Regarding ventilation performance, healthcare workers managed to ventilate with less pauses after increased use of self-guided skill training in period 2. The simulator provides feedback regarding this specific action point in the HBB algorithm, making it reasonable that training contributed to enhancing this clinical skill. The observed reduction in expired tidal volume and minute volume during the study period are most likely due to a more vulnerable newborn population. This is supported by the findings of decreased static lung compliance indicating stiffer lungs and thus increased difficulties in providing a sufficient minute volume during BMV, despite the increased number of ventilations and peak inspiratory pressure. Low lung compliance likely represents unmature preterm lungs and/or liquid-filled lungs of severely asphyxiated newborns. To establish functional residual capacity in such lungs may be difficult and likely explains the almost significant trend towards more mask leaks in the first minute of BMV [35].

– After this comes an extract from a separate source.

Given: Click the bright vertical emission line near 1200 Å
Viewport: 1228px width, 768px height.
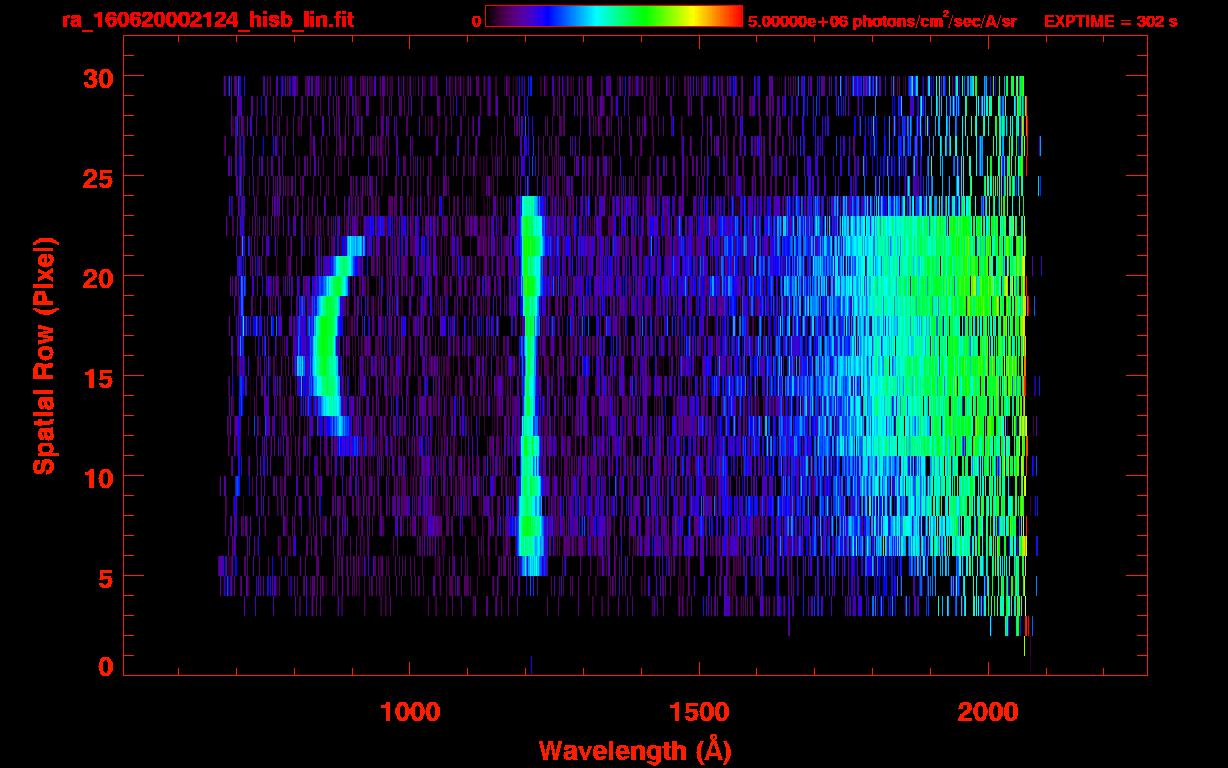Looking at the screenshot, I should tap(529, 380).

Regarding mortality, overall 30-min newborn mortality seems to be stable around 3/1000 and the FSB rate changes from 1.1 to 1.5 % throughout the study period, despite an increased population vulnerability (Table 2). The 30-min perinatal outcome is typically associated with intrapartum-related events and complications, causing FSB or severely asphyxiated newborns [36]. The 24-h newborn mortality mainly reflects intrapartum-related deaths, but may also include some deaths secondary to other causes, e.g., prematurity and severe infections [37]. SBT interventions combining obstetric and newborn care might be needed for reducing perinatal mortality [33, 38]. The increase in more vulnerable women being admitted over time is difficult to explain based on our data alone. However, a recent paper from the same setting describes how this poor catchment population reacts to changing conditions like introducing patient fees for ambulance service and hospital delivery [39].

Among several strengths of this study is the large population size. In addition, the rigorous data management system, comprehensive data collection form presenting detailed information on resuscitation practice, combined with physiological data during the first minutes of life provides unique information. One limitation is the non-randomized design and thus the inability to claim causality. In addition, lack of qualitative data restricts the interpretation of reasons behind the successes and potential barriers. A mixed method design could have added important knowledge for further improvement of training approaches and eventually clinical performance.

HBB and the new NeoNatalie Live simulator is a low-cost program and thus possible to scale up in other resource-limited settings [40]. However, Haydom has emphasized individual simulation-based HBB skill training for a decade, thus the management and staff are used to such learning methods. This background likely explains their eagerness to use the new simulator, and furthermore, the huge training load response when the local champions started their work. These responses happened despite the high turnover in clinical staff. Settings with less SBT practice may need more time to achieve similar results. High-income settings might require additional training on more advanced interventions for newborn resuscitation, but the implementation strategy of using local champions is considered generalizable.

Conclusion

Even when caring for a more vulnerable maternal and newborn population, midwives at Haydom managed to improve their clinical skills in newborn resuscitation after an impressive increase in individual training frequency and scenario team trainings using a novel newborn simulator, stimulated by local champions. The low number of newborns receiving BMV within the first minute is a remaining critical challenge, and we think more additional quality improvement efforts are necessary to achieve guideline adherence. Further research should focus on qualitative and/or mixed-methods studies exploring underlying reasons for the described changes and the challenge of timely BMV.